There is a sense of real creative freedom in working with a piece of new writing – this atmosphere filled the air when I entered the rehearsal room for the upcoming Edinburgh show Canon Warriors. Fresh from its critically acclaimed run at the Oxford New Writing Festival, Canon Warriors is an odd, sincere, and heart-warming examination of queer identities pushed onto the fringes of society.

The story centres around Fleur (Imogen Allen) and Punch (Livi Dunlop), who are illegally living in a council owned beach house on the Kentish coast, whilst eking out a living as “the premier feminist puppeteers in Thanet – the only feminist puppeteers in Thanet”. The puppets, Sid and Dog, are used by Fleur and Punch to perform patriarchy smashing plays – tearing apart a literary canon (hence the name) which underrepresents women’s voices, queer voices, trans voices, to name a few.

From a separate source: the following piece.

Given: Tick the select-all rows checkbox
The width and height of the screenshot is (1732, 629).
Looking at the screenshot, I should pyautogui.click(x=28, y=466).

The drama of the play occurs over the course of 4 days running up to the airing of one of these productions in a village hall, whilst Fleur and Punch’s relationship suffers through the strains of an impinging council worker (Matthew Shore), an impending winter, and the inevitable struggles of living in a beach hut.

This may well sound rather bizarre, but do not fear – an ostensibly surreal premise is backed in spades by the writing and the performances.

The relationship between Fleur and Punch stands at the centre of this production. Allen brings a curious blend of gritted-teeth surety, and childlike vulnerability to Fleur – a queer woman unable to express her identity at home or at university, but who seems on edge in the only place that allows her to be herself. Dunlop’s Punch seems comparatively detached from reality, prone to breaking into outbursts of puppetry during ordinary conversation. At one point, the puppet Dog was supposedly responsible for an incident with some M&S ham, getting both the puppeteers banned from the shop – as Fleur insists, exasperatedly – “it was you, you control Dog… My hand puppet made me do it will not get you off for shoplifting.”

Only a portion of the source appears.